Migration Patterns - Flyways
The term "flyway" has long been used to designate the migration routes of birds. For management purposes, four waterfowl flyways—Pacific, Central, Mississippi, and Atlantic—were established in the United States in 1948. To varying degrees the waterfowl populations using each of these flyways differ in abundance, species composition, migration pathways, and breeding ground origin. There are differences, also, in levels of shooting pressure and harvest.
For the most part flyway boundaries follow state lines. However, the boundary between the Pacific and the Central flyway general follows the Continental Divide.
There are some problems in matching waterfowl migration corridors with flyway boundaries because some species nest and winter in areas that do not occur along a north-south axis. These species cross flyway boundaries during migration. On balance, the present arrangement is useful in that it permits reasonable management of waterfowl. At some future time, it is possible that further rearrangement of boundaries may permit better management of the waterfowl resource.

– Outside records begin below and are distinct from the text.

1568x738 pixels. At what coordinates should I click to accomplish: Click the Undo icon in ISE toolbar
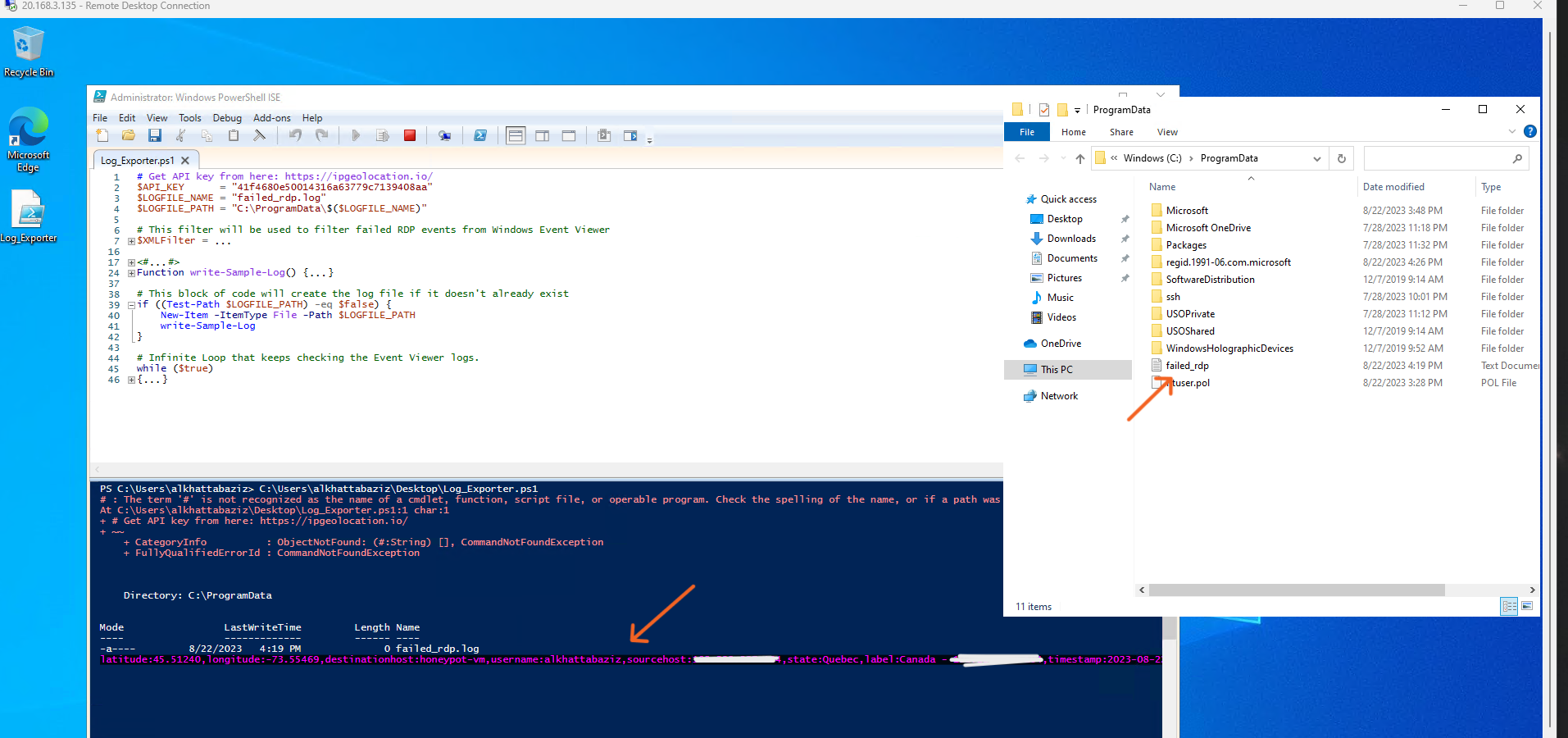pos(295,135)
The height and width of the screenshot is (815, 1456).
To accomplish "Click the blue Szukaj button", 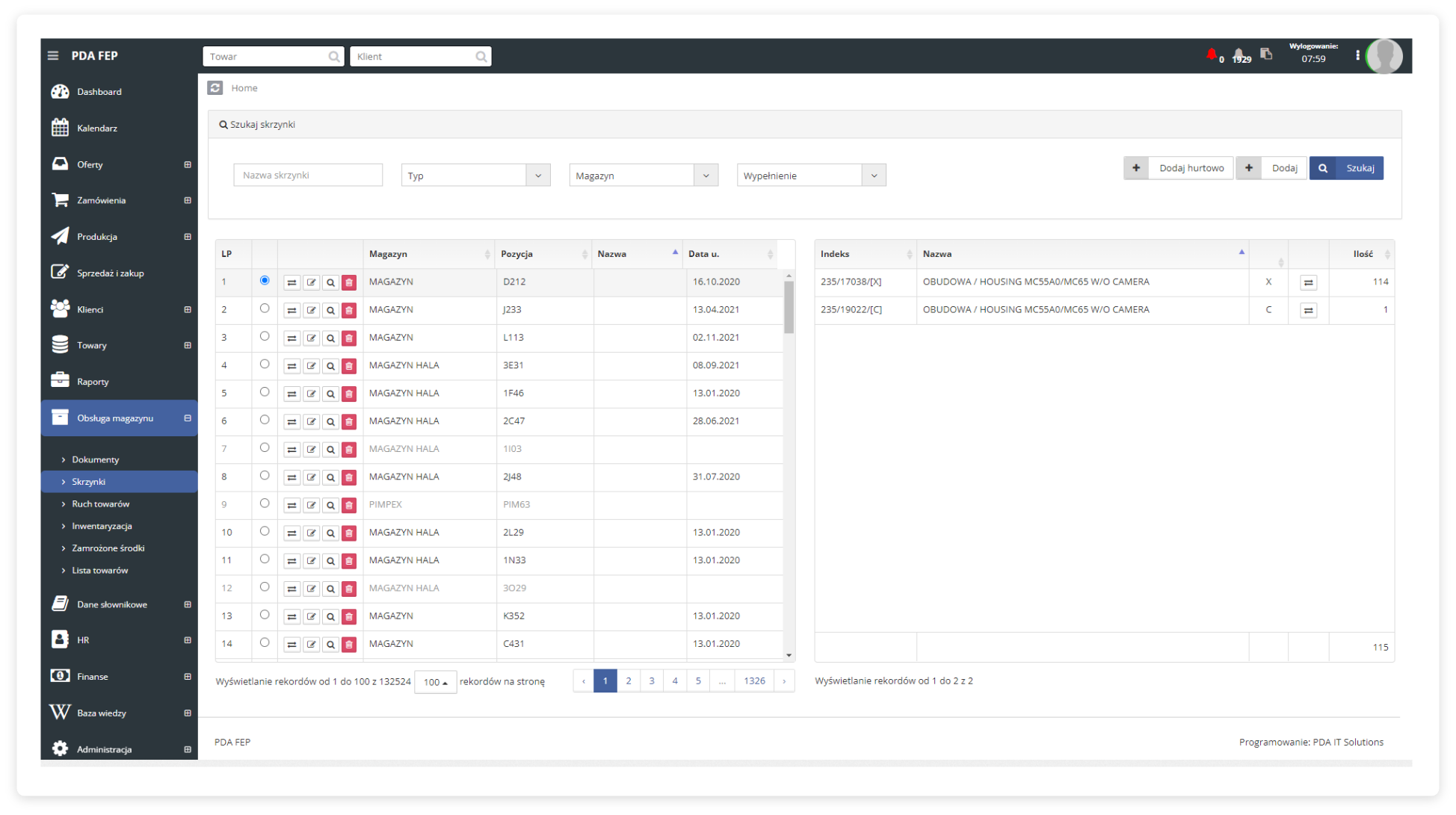I will tap(1346, 168).
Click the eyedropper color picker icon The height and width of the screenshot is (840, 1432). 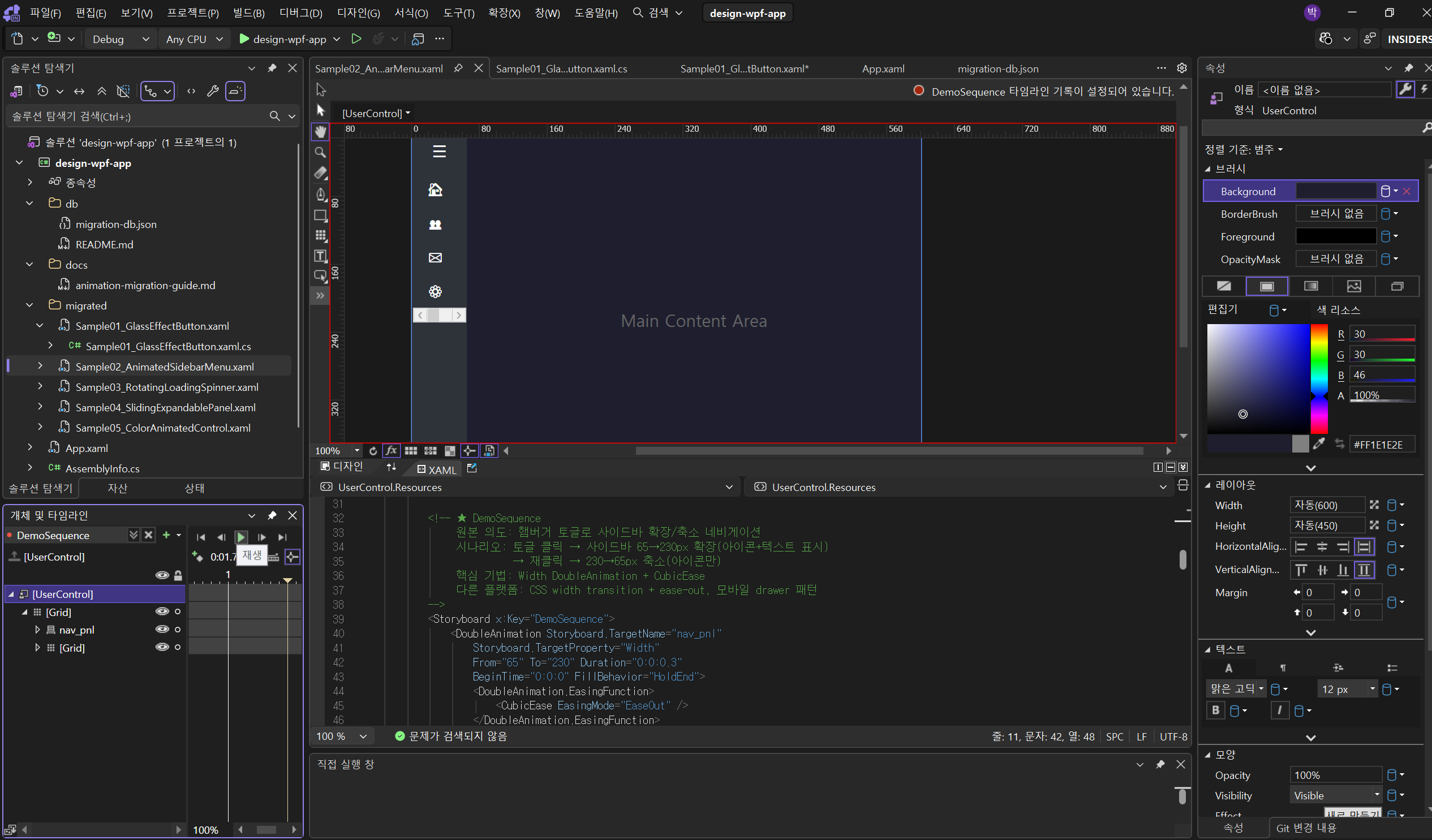click(1319, 444)
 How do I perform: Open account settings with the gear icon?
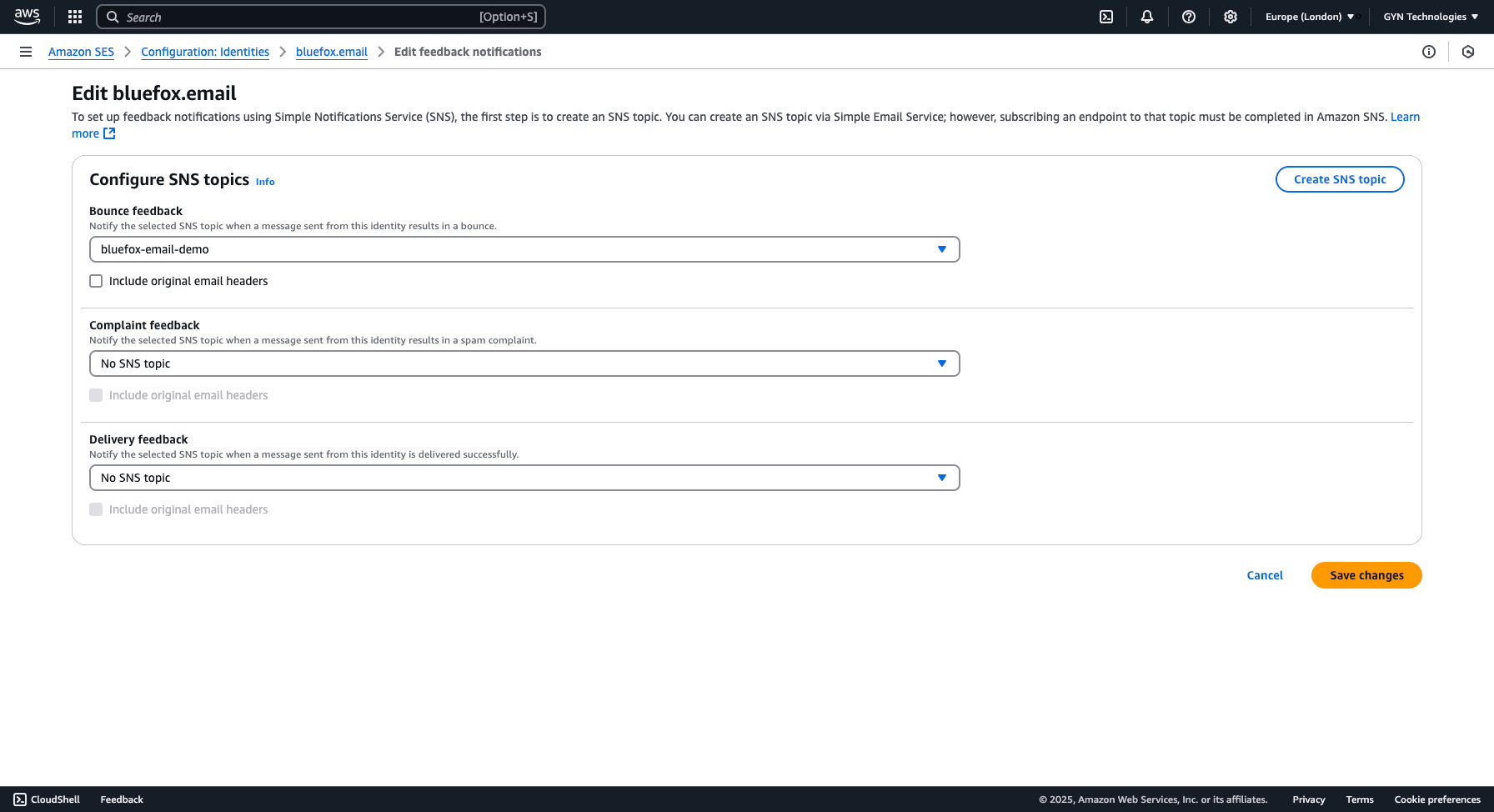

Flyway Councils In 1952, Flyway Councils were formed in each of the four flyways. The Council in each flyway is made up of representatives from the wildlife agencies of the states in that flyway—one representative from each state. The Councils study flyway problems, develop waterfowl management recommendations, and generally work closely with the U.S. Fish and Wildlife Service in implementing waterfowl management and research programs.
Changes in Plummage
Most ducks shed their body feathers twice each year. Nearly all drakes lose their bright plumage after mating, and for a few weeks resemble females. This hen-like appearance is called the eclipse plumage. The return to breeding coloration varies with each species and in individuals of each species. Blue-winged teal and shovelers may retain the eclipse plumage until well into the winter.
Wing feathers are shed only once a year; wing colors are always the same.